3. Update the template with the required changes. 4. Select **Propagate this template to all child namespaces** if you want to apply the template to all child namespaces. **Template propagation in child namespaces** If you select **Propagate this template to all child namespaces**, and update the template in the child namespace, the template in the child namespace takes precedence over the template in the parent namespace. If you select the propagate option for the child namespace, its child namespaces will also inherit the template. Since [namespace hierarchy follows the group and subgroup hierarchy of GitLab](../#managed-namespaces-for-gitlab), you can effectively use this option to control the template for different levels of your organization. 5. Click **Save Template** to save the changes. **Restore the default template** You can restore the default template by clicking **Restore to Default** in the template editor to go back to the initial template. ### MR scan comments in GitLab After you enable MR comments, Endor Labs posts a comment on the merge request if any issues are detected during the MR scan based on the action policies. The following example shows a comment on the merge request as a result of the action policy for identifying leaked secrets. GitLab MR comment secret

You can expand and view the details of the finding. GitLab MR comment secret details

Click **Link to Finding** to view the details of the finding in Endor Labs. For secrets, Endor Labs also generates a comment with the line number where the secret is detected. GitLab MR comment secret line

## View MR scan findings When you create a new merge request, the Endor Labs GitLab App scans the merge request. Endor Labs generates findings based on the finding policy. 1. Select **Projects** from the left sidebar. 2. Select the project for which you want to view the MR scan findings. 3. Select **PR runs** to view the MR scan findings. View MR scan findings

4. Select the MR for which you want to view the findings. View MR scan pane

5. Click **View Findings** to view the findings on the MR. View MR scan findings in detail

See [View Findings](/inventory-insights/findings) for more information on Findings in Endor Labs. ## Update the webhook secret You might want to update the webhook secret for rotation or because you have lost the secret. ### Update the webhook secret on the Endor Labs GitLab App 1. Select **User menu** > **Integrations** from the left sidebar. 2. Click **Manage** in **GitLab** under **Source Control Managers**. 3. Click the vertical three dots next to the GitLab installation that you want to update. 4. Select **Edit Integration**. 5. Select **Merge Request Settings**. 6. Enter the new **Secret Token** and click **Save MR Settings** to save the changes.

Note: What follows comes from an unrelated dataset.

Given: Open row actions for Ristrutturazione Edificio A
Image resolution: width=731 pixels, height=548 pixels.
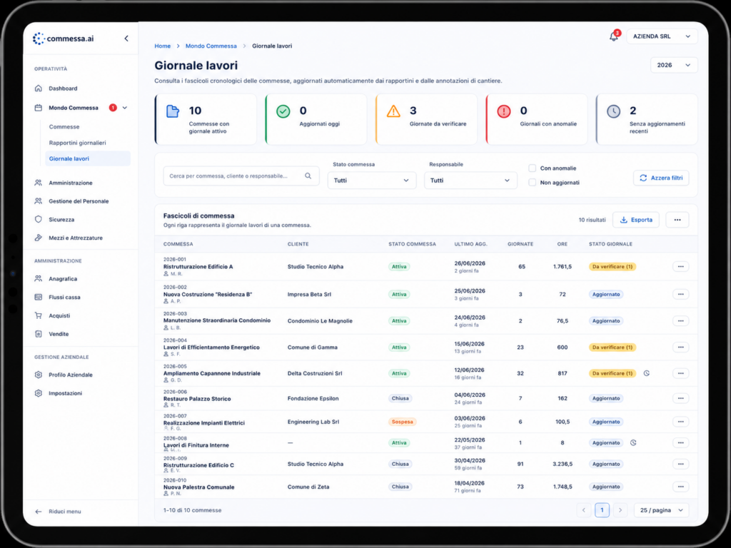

The secret token can be any random string. GitLab App MR scan update webhook secret

GitLab App MR scan update webhook secret

### Update the webhook secret in GitLab To update the webhook secret in GitLab UI, you need to log in with the group owner role. 1. Sign in to GitLab and select the group for which you want to update the webhook secret. 2. Select **Settings** > **Webhooks** from the left sidebar. 3. Click **Edit** next to the webhook that you want to update. 4. Enter the new **Secret token**, and click **Save changes** to save the changes. Ensure that you use the same secret token that you used in Endor Labs.